** Opening Given data block **

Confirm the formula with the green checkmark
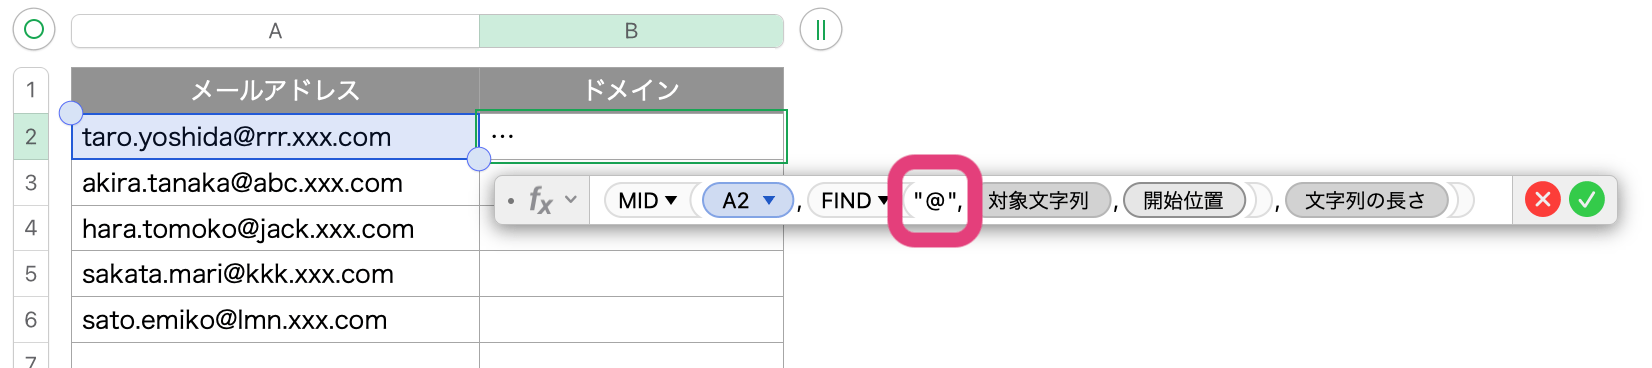click(1586, 200)
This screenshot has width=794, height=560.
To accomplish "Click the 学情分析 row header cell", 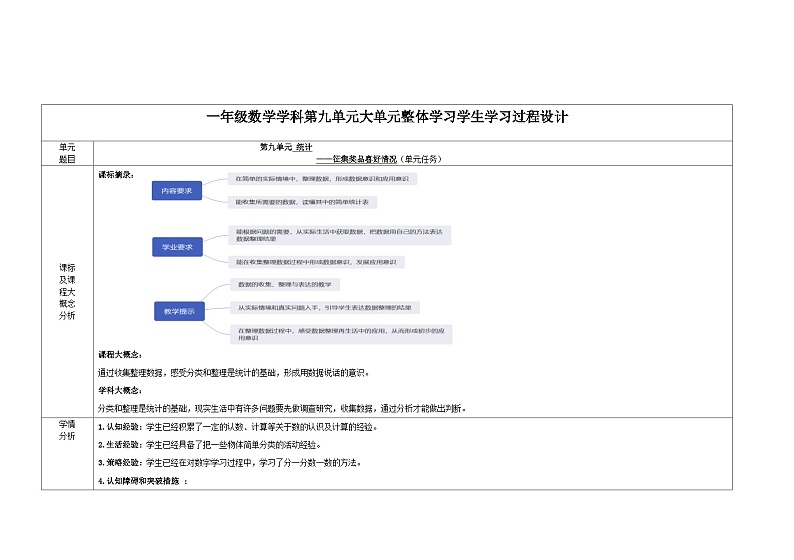I will [x=67, y=430].
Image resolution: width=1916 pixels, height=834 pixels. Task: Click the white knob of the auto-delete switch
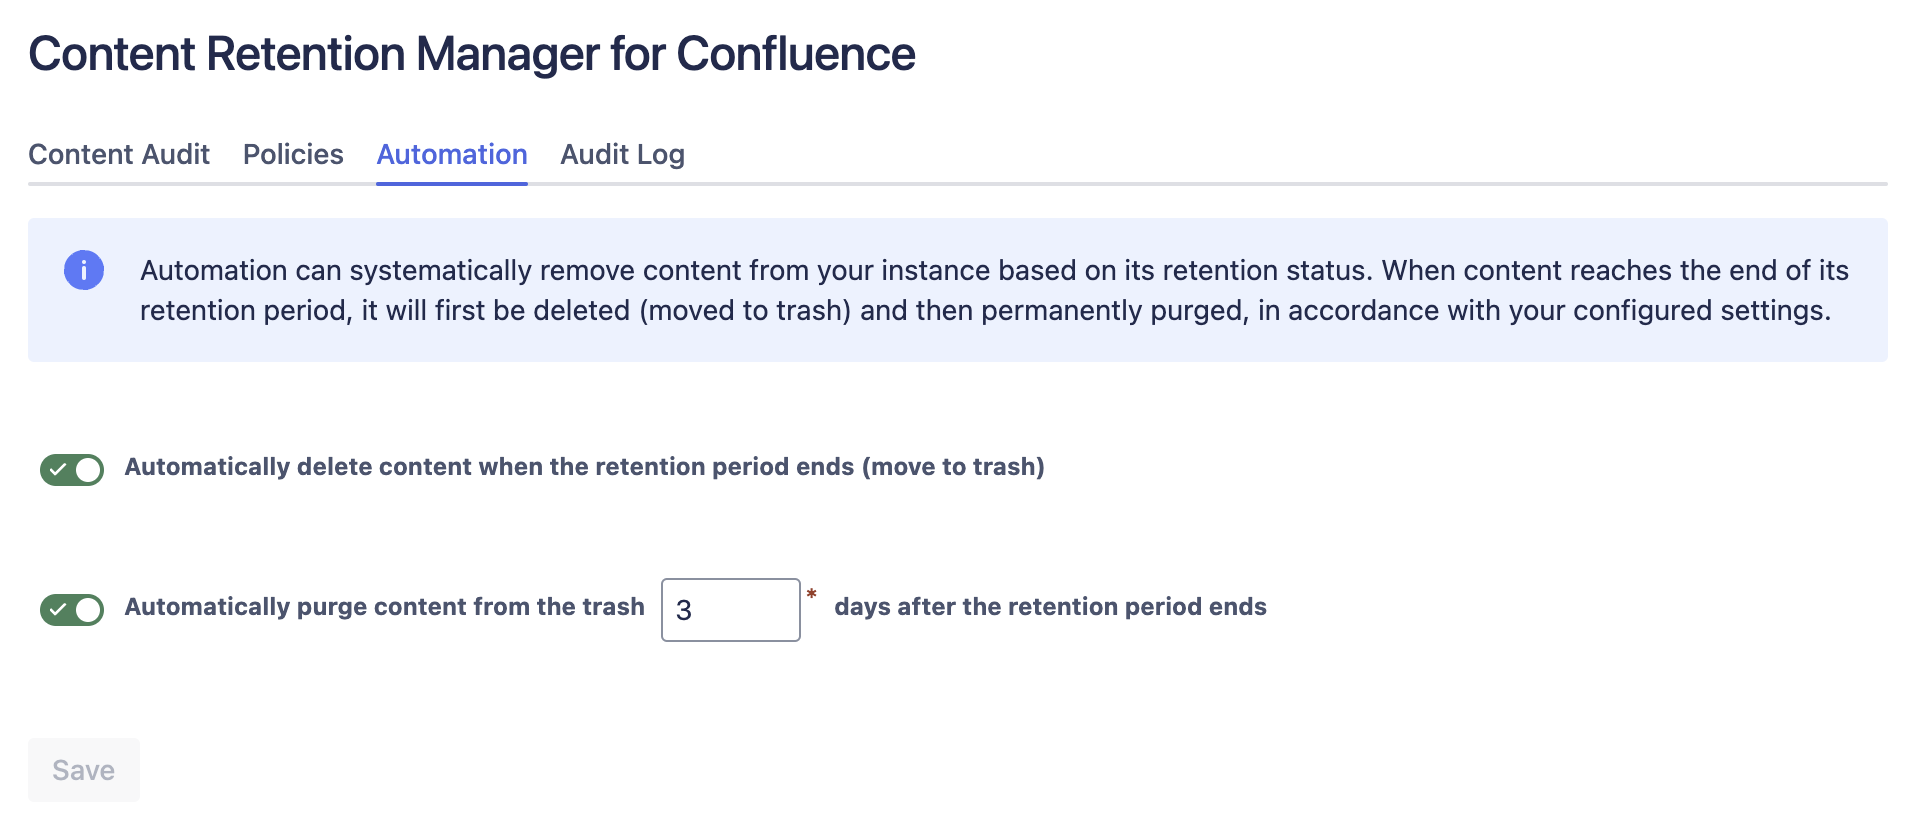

** Closing Given data block **

What you have to do |
A single number is expected: how many lines of the data hold the string "height".

Response to the task |
2